Ukraine unnerved by US-German pact on Russian gas pipeline

Poland joins Kiev in vowing continued opposition to Nord Stream 2 project

Nord Stream 2 gas pipeline: construction is 98 per cent completed on feed that will carry gas directly from Russia to Germany under the Baltic Sea. Photograph: Tobias Schwarz/AFP

Nord Stream 2 gas pipeline: construction is 98 per cent completed on feed that will carry gas directly from Russia to Germany under the Baltic Sea. Photograph: Tobias Schwarz/AFP

 

Ukraine and Poland have dismissed assurances that a deal between the United States and Germany to end their dispute over the Nord Stream 2 gas pipeline will prevent Russia using it to exert political leverage and undermine security in eastern Europe.

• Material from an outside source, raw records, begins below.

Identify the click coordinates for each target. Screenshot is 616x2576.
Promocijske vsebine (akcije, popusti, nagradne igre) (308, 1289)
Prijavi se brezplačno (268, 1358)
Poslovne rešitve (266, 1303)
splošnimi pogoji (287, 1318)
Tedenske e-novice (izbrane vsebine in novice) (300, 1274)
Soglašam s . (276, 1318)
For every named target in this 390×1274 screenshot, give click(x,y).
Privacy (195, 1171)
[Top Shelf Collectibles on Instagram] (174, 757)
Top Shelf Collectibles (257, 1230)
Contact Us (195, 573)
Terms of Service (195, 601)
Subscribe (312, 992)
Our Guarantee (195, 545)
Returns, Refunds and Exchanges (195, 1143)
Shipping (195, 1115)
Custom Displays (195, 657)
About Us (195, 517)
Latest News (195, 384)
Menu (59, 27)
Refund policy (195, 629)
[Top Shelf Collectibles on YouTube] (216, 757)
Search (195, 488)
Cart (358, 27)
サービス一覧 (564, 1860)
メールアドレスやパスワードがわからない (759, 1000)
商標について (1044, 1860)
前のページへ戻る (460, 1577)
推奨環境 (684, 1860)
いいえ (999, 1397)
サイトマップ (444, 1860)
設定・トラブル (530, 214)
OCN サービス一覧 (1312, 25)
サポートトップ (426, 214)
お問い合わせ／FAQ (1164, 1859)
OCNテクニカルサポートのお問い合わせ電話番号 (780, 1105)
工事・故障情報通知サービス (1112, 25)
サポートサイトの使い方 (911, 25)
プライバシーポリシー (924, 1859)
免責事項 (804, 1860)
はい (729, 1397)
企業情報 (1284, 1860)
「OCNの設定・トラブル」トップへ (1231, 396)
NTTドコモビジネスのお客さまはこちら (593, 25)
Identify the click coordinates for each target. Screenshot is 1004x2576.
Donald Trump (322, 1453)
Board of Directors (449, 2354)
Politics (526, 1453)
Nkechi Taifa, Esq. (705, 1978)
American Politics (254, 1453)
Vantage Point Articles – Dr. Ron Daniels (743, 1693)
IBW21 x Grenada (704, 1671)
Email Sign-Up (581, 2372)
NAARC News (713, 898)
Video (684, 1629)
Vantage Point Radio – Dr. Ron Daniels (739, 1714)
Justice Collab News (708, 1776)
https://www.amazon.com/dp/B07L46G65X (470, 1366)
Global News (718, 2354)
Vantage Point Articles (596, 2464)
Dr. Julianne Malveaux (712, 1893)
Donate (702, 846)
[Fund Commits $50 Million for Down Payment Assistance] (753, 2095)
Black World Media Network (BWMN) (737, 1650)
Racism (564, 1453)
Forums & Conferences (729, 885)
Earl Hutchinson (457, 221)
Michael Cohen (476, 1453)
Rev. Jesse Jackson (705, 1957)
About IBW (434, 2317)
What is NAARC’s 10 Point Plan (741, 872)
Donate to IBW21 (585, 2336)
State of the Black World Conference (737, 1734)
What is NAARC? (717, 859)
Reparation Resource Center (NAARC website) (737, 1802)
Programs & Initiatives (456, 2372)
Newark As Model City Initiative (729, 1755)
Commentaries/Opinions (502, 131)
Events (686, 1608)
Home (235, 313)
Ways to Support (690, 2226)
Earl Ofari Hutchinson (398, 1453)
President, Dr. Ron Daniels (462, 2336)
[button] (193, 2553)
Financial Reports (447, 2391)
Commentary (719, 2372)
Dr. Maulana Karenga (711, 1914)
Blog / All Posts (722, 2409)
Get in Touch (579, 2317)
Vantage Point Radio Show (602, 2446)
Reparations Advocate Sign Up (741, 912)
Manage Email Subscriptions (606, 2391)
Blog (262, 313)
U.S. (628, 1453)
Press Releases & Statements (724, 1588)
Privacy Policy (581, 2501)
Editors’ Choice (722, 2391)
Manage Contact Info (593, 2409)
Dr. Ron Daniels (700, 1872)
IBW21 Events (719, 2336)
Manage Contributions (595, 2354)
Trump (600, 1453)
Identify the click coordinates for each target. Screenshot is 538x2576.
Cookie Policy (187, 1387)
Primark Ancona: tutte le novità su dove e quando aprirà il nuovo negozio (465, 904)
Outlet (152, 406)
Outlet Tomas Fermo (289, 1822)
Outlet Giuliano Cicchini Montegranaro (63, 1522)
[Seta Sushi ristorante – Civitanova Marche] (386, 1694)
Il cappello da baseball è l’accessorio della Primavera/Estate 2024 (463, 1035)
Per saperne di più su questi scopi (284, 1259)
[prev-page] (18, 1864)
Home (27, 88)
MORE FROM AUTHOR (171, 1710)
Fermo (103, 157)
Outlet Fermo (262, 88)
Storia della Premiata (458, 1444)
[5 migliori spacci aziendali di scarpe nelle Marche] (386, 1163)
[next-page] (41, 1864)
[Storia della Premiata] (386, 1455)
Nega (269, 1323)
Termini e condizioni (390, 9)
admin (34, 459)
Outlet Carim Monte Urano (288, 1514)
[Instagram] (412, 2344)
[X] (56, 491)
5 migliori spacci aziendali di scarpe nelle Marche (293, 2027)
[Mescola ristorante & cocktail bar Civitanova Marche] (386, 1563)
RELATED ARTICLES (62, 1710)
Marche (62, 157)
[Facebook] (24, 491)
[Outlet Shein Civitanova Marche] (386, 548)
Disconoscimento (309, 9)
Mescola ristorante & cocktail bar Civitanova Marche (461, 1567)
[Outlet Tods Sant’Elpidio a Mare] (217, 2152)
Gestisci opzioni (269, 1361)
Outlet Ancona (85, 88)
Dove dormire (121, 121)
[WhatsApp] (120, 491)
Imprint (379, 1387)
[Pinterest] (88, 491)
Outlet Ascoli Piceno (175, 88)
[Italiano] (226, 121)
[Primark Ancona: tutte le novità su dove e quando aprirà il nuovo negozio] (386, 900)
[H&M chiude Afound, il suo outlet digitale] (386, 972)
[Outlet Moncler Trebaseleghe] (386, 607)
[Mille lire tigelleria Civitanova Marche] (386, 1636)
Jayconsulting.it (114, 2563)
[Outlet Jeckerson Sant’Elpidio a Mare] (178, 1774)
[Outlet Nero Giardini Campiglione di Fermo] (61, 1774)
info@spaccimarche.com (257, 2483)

Washington has long opposed a pipeline that will carry gas directly from Russia to Germany under the Baltic Sea, but US president Joe Biden says it is now impossible to halt a project that is 98 per cent complete, and he has chosen not to impose new sanctions on European and Russian firms involved in the €9.5 billion scheme.

Kiev and capitals along the EU’s eastern flank say the pipeline will allow Moscow to cut energy flows through Ukraine and other eastern European states that have poor relations with the Kremlin, while continuing to supply Germany and other lucrative markets in western Europe.

“This is a bad situation and a bad pipeline, but we need to help protect Ukraine and I feel that we have made some significant steps in that direction,” said Victoria Nuland, US under-secretary of state for political affairs.

Energy as weapon

“Germany has committed in this agreement with us that should Russia attempt to use energy as a weapon or commit further aggressive acts against Ukraine, Germany will take actions at the national level and press for effective measures at the European level, including sanctions to limit Russian export capabilities to Europe in the energy sector,” she added.

The US and Germany said they would back the creation of a $1 billion “green fund” to modernise and clean up Ukraine’s energy sector, and insisted that Russia should continue to export gas via Ukraine after their current contract expires in 2024.

Berlin vowed to use “all available leverage to facilitate an extension of up to 10 years” on that gas transit deal, and pledged to help Ukraine access gas from its western neighbours and join the European electricity grid to reduce its vulnerability to Russian energy moves.

Destabilising security

The White House sweetened the announcement by revealing that Ukrainian president Volodymyr Zelenskiy would meet Mr Biden there on August 30th – but Kiev said none of this allayed its fears, seven years after Russia seized Crimea and fomented a conflict in eastern Ukraine that has claimed 14,000 lives.

Ukraine and Poland said in a joint statement that the US-German pact “has created political, military and energy threats for Ukraine and central Europe, while increasing Russia’s potential to destabilise the security situation in Europe, perpetuating divisions among Nato and European Union member states”.

“Ukraine and Poland will work together with their allies and partners to oppose [Nord Stream 2] until solutions are developed to address the security crisis . . . and to provide support to countries aspiring to membership in western democratic institutions, and to reduce threats to peace and energy security,” the statement said.

Kremlin spokesman Dmitry Peskov insisted that “Russia has always been and remains a responsible guarantor of energy security”, and noted that Russian president Vladimir Putin “has repeatedly said Russia is ready to discuss extending the gas transit deal via Ukraine beyond 2024”.